▸ **Records for processing**:

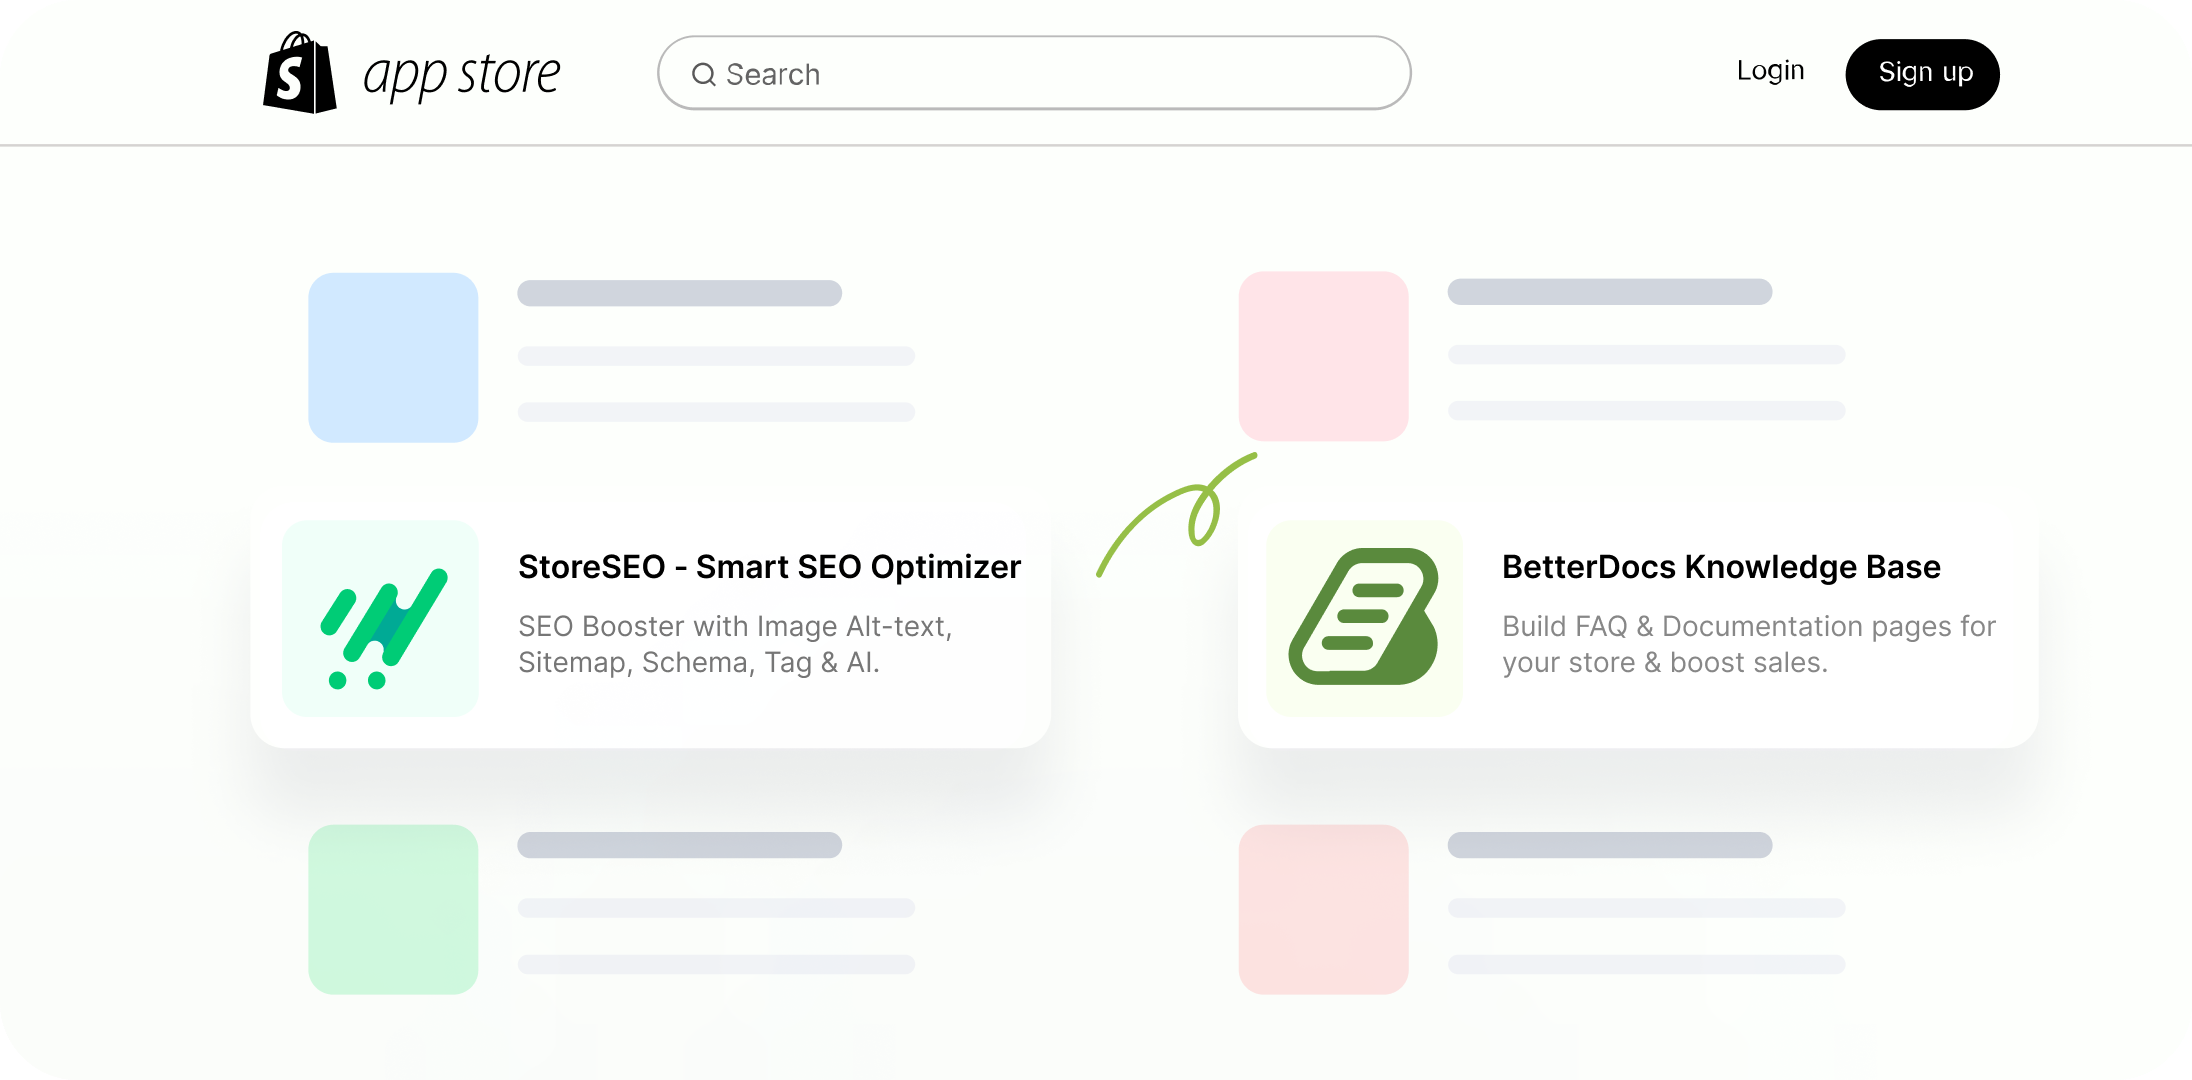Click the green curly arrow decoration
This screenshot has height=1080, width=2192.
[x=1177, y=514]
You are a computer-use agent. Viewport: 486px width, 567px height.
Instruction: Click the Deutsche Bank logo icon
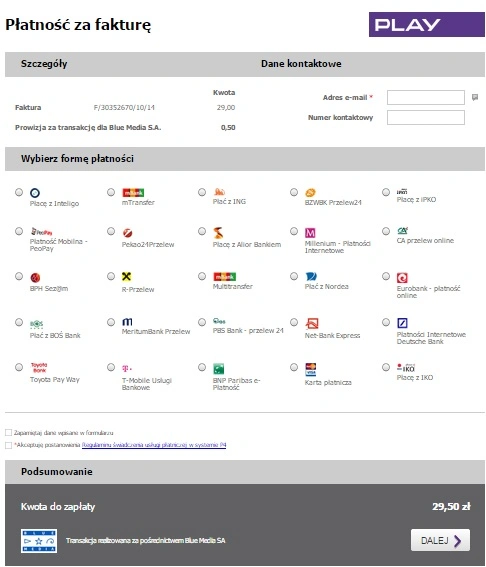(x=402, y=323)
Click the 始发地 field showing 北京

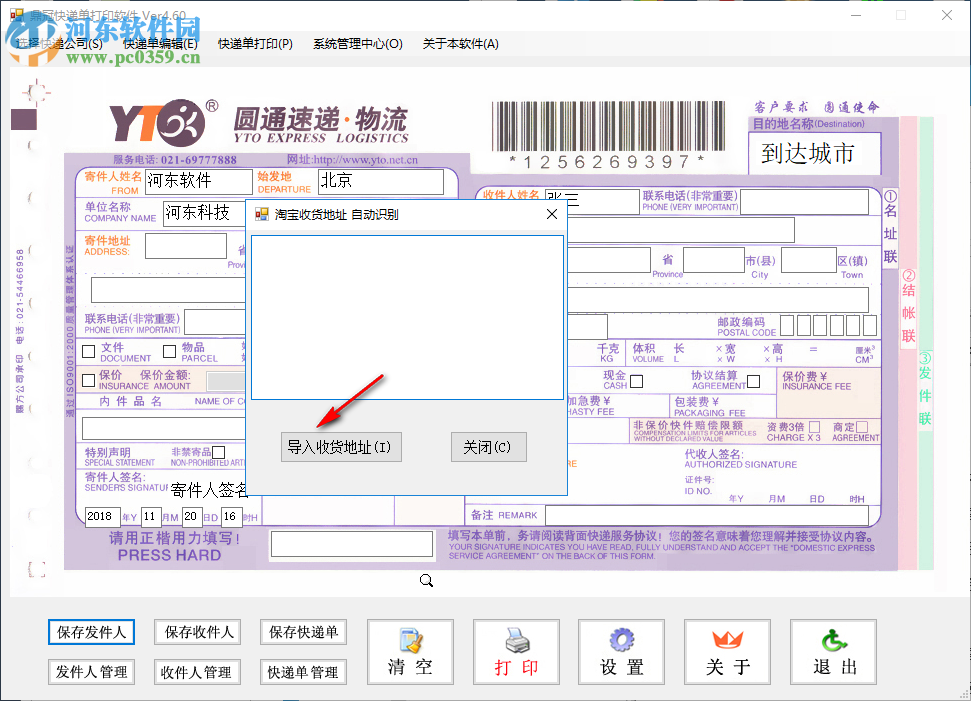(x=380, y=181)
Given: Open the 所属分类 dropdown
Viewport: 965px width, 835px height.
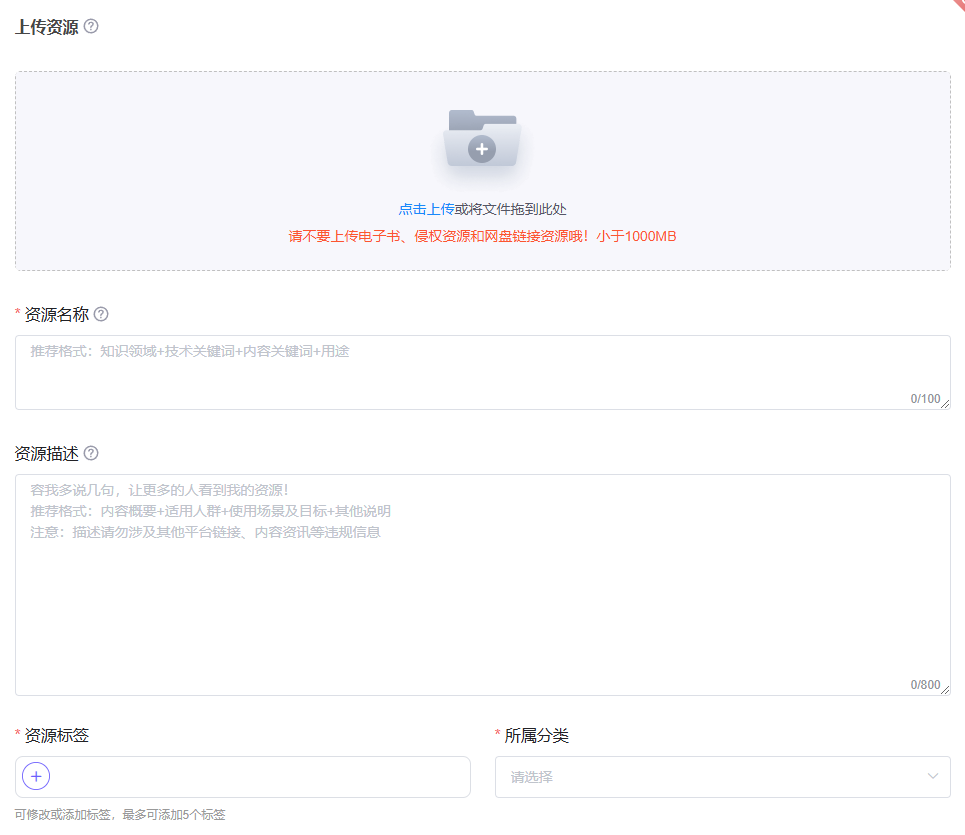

▸ **What is required**: Each line from the one holding "Instruction: Click the" through the final line of the data needs to be transcribed exactly. Include both ends, skip the pictures, and add nothing.

▸ **Final answer**:
Instruction: Click the Deutsche Bank logo icon
(x=402, y=323)
Click the 始发地 field showing 北京

(x=380, y=181)
Given: Open the 所属分类 dropdown
Viewport: 965px width, 835px height.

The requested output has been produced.